Free and Roe won Oscars for their short film Two Distant Strangers, and they do not throw softballs at their subject, unlike the makers of Netflix’s Urban Meyer documentary. They discover some new information that did not immediately come out after that 2021 game, including that Johnson had his players sign their names to apartment leases, so when the team was evicted from their lodgings, that went on the signees’ financial records and not Johnson’s. He also defrauded the federal Paycheck Protection Program set up for the Covid pandemic by claiming that these players were small business owners. Perhaps some of these players overestimated their own skill level in football, but from the interviews with them, it’s clear that they’re less concerned about losing money or a year of their football careers than by the personal betrayal that Johnson inflicted on them. He figured that getting his team on ESPN would attract more talent and make him into a big man, when all it did was hold his athletes up to ridicule. (One of them says, “If I had been watching that game at home, I would have been clowning me.”) Sportswriter Bomani Jones notes the outrage that many Black fans felt about Johnson doing this to Black people like himself and responds: “Black kids are who you can do this to. None of this happens if there isn’t so much money washing through high-school football.”

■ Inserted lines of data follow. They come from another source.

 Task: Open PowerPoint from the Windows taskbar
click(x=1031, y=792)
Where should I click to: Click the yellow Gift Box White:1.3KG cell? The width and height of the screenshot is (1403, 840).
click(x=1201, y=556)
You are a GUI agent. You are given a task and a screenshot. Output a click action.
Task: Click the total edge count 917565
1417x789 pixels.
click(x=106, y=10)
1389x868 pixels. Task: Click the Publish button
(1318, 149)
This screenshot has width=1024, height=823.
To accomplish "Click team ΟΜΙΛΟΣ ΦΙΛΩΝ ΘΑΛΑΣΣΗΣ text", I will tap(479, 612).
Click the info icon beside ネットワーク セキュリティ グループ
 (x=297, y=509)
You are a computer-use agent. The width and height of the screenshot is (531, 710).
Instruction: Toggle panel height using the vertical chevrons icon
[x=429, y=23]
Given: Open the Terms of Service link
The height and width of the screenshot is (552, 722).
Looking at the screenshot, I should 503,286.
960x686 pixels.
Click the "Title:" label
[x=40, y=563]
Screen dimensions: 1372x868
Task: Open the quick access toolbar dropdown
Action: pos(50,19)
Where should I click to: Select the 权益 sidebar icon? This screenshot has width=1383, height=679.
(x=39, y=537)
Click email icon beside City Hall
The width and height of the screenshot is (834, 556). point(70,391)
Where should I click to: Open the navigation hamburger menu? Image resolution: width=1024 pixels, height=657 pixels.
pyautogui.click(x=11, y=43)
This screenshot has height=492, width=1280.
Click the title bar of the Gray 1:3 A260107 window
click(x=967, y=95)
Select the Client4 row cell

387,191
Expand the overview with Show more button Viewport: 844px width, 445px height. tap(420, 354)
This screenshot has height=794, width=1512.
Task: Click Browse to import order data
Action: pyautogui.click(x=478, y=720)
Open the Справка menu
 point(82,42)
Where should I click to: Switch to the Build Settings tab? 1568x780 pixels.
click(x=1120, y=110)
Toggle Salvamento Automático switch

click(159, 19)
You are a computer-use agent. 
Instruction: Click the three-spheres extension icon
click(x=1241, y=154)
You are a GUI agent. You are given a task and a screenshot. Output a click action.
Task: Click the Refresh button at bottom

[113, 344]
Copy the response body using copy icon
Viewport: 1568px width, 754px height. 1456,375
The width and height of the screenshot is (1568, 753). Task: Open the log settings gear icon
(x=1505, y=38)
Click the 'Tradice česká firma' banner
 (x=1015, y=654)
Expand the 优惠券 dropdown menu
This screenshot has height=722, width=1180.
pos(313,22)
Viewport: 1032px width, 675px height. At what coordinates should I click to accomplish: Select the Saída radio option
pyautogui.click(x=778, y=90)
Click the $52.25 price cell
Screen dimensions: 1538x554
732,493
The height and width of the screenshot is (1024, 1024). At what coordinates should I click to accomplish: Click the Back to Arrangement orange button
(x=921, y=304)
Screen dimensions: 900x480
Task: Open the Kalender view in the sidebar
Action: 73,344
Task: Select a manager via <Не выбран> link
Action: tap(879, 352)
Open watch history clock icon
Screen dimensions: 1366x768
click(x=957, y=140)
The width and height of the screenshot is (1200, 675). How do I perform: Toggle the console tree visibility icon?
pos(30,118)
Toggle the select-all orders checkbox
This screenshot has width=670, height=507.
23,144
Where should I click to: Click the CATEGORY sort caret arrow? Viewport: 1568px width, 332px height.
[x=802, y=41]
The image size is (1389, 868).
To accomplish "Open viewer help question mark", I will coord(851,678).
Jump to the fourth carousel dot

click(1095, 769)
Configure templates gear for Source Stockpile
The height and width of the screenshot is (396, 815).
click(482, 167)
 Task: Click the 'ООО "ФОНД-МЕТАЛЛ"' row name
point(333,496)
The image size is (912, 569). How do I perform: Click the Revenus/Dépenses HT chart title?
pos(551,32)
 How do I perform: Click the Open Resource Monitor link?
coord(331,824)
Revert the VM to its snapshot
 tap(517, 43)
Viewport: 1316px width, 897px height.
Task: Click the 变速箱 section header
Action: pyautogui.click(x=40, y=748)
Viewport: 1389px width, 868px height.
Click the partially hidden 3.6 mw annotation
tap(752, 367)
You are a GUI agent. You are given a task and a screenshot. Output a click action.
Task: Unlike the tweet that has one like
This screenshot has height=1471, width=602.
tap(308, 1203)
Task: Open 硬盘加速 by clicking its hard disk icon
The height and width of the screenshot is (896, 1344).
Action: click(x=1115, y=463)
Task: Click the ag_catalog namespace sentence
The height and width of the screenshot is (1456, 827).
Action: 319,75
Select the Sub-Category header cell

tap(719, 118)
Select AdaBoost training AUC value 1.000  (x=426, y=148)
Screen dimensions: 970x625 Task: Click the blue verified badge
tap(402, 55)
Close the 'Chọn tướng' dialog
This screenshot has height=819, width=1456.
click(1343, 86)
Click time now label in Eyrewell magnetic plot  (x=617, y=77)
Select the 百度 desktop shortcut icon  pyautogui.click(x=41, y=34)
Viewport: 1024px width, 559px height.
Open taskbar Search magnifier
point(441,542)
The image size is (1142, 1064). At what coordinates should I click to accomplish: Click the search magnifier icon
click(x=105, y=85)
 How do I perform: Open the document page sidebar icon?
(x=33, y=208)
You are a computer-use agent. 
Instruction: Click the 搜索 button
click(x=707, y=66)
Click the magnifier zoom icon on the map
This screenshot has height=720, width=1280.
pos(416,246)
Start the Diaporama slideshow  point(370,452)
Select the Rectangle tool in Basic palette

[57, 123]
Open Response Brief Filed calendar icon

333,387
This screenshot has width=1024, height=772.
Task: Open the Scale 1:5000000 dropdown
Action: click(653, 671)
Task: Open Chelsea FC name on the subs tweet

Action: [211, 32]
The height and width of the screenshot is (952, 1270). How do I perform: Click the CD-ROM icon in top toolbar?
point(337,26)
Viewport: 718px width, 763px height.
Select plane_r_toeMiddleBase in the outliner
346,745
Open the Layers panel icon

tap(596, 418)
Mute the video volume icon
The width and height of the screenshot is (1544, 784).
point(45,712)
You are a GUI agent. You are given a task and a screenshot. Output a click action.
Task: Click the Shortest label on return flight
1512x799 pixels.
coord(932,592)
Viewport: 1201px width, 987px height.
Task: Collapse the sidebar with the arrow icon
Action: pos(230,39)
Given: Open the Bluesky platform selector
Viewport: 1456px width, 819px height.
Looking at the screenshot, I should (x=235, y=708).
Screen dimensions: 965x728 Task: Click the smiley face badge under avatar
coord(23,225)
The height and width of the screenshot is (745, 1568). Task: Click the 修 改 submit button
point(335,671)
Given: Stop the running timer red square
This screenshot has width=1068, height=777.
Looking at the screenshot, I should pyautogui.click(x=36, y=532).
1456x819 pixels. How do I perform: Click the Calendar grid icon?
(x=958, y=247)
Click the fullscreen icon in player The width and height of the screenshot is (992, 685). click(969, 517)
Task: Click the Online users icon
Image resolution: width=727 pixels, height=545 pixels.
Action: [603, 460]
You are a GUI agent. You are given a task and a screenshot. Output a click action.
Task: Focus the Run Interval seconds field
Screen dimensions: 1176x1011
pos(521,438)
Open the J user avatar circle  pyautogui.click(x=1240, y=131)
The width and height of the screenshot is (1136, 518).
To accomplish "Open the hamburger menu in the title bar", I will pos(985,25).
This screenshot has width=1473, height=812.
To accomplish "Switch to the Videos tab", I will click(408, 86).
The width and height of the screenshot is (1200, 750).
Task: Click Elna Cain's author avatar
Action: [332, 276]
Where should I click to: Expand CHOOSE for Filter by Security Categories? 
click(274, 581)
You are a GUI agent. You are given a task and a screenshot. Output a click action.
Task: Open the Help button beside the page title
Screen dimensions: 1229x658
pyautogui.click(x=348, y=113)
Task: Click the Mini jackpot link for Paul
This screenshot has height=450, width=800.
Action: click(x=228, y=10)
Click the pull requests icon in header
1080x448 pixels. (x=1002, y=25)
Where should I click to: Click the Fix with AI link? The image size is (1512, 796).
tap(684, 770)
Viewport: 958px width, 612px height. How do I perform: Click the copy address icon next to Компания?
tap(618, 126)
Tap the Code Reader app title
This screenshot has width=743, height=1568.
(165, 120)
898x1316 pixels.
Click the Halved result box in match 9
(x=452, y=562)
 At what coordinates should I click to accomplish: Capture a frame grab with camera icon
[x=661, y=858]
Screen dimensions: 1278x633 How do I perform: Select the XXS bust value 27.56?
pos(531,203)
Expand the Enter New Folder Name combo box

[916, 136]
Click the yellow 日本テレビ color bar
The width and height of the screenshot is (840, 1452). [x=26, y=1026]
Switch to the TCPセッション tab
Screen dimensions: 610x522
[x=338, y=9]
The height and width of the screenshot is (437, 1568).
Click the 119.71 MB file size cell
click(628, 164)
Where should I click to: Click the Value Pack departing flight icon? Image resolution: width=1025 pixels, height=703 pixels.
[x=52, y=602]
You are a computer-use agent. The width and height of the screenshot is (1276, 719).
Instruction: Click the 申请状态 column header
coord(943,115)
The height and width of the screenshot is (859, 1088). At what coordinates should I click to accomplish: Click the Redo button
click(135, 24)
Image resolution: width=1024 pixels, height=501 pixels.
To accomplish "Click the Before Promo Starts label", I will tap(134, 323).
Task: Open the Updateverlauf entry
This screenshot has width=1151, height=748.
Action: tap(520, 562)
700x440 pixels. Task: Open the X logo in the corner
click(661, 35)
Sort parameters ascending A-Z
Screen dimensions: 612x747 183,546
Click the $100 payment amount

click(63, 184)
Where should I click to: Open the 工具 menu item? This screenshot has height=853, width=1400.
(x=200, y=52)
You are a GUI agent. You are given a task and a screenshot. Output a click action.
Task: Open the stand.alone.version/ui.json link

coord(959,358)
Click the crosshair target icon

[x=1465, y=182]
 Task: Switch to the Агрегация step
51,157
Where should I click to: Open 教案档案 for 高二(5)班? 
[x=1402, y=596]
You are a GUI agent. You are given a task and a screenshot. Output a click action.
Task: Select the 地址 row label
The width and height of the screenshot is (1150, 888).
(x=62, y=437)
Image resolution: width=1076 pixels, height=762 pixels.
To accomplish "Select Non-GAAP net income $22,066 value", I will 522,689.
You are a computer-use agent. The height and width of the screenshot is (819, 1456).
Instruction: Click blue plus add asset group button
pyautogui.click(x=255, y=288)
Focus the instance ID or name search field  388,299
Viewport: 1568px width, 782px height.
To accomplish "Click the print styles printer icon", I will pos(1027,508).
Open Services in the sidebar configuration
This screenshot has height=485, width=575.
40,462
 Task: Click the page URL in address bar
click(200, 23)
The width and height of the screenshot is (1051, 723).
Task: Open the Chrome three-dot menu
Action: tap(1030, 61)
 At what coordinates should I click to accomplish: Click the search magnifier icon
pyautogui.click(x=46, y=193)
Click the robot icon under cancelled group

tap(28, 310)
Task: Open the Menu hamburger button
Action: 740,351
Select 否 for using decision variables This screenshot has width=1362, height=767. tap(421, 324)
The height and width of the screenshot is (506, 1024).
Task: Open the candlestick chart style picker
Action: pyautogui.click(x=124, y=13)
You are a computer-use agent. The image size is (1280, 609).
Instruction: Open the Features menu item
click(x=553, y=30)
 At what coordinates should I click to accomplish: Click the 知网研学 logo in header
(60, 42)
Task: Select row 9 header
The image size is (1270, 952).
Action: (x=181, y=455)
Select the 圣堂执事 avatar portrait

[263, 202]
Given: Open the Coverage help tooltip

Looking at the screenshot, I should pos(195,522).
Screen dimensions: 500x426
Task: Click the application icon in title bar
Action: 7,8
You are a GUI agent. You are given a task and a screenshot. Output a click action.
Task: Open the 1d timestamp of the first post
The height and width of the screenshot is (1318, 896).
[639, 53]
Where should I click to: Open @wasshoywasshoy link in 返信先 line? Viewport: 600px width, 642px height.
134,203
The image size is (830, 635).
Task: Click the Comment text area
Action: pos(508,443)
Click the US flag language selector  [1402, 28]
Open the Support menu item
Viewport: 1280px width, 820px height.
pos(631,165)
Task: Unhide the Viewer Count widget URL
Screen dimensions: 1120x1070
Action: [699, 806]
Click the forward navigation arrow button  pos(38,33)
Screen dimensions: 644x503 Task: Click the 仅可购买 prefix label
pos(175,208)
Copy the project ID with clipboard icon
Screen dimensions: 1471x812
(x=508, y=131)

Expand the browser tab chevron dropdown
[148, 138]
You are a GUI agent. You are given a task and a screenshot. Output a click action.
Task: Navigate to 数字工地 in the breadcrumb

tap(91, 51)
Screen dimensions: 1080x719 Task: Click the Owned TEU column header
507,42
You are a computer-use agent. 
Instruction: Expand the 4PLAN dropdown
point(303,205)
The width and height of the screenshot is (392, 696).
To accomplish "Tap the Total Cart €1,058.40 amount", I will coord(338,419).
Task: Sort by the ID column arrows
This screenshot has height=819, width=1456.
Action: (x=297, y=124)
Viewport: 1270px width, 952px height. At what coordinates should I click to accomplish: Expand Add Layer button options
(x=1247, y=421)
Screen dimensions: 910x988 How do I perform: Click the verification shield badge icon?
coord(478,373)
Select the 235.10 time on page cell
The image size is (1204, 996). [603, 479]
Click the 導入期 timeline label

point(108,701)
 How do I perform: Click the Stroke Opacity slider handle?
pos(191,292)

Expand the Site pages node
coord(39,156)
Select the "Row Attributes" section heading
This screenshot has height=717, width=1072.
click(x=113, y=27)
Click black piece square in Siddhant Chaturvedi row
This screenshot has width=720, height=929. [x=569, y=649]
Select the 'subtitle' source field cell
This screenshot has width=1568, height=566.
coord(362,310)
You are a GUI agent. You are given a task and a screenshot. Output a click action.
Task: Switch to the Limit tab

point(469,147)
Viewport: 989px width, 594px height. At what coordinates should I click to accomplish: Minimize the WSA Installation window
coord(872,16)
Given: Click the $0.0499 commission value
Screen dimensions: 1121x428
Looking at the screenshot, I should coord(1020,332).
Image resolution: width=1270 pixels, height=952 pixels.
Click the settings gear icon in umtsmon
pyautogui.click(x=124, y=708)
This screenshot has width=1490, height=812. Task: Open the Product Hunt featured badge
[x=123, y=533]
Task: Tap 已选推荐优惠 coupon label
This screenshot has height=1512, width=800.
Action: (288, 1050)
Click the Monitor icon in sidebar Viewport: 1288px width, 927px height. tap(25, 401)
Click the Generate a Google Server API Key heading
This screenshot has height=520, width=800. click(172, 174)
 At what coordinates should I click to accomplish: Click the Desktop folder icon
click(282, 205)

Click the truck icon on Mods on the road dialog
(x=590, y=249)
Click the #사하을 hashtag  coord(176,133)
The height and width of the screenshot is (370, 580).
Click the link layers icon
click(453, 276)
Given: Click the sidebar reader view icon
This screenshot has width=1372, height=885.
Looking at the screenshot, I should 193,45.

Others have pointed out that if Johnson hadn’t had the hubris to put his team on ESPN, he might still be in business. Bishop Sycamore’s opponents at IMG are supposedly legitimate, but what they do isn’t all that different. They’re a football mill that places education a distant second priority. Maybe that’s an honest reflection of a society that values young Black men as athletes more than as anything else. I don’t have to like it, though. At any rate, the system allows a twisted and loathsome specimen of humanity like Johnson to flourish because of everything that people have invested in high-school football.

The filmmakers show Johnson video footage of his players’ interviews in the aftermath of all this, some of them in tears as they survey the damage that their coach inflicted on their lives. Is he shocked? No, he’s furious. He storms out of the interview saying, “This is some bullshit! These motherfuckers!” The cameras and audio follow him out of the studio as he calls his players a bunch of lying, ungrateful bastards who don’t bow down in gratitude for everything he did for them, which includes teaching them to commit crimes, messing up their credit ratings, and preying on the trust they placed in him. When he comes back, he boasts that this documentary is yet another step on his way back.

Some of his ex-players call Roy Johnson evil. I initially thought that might be a bit much, but then I saw the part of the movie where Johnson gleefully tells the story about how he used his belt to beat a homeless man who was trying to break into his car (in front of his players, too). When I saw him laugh and imitate the homeless man’s cries of pain, I thought, “Okay, evil.” How many other Roy Johnsons are out there in high-school football, using promises of the big time to squeeze money out of impressionable kids? Something to think about as a new season gets underway.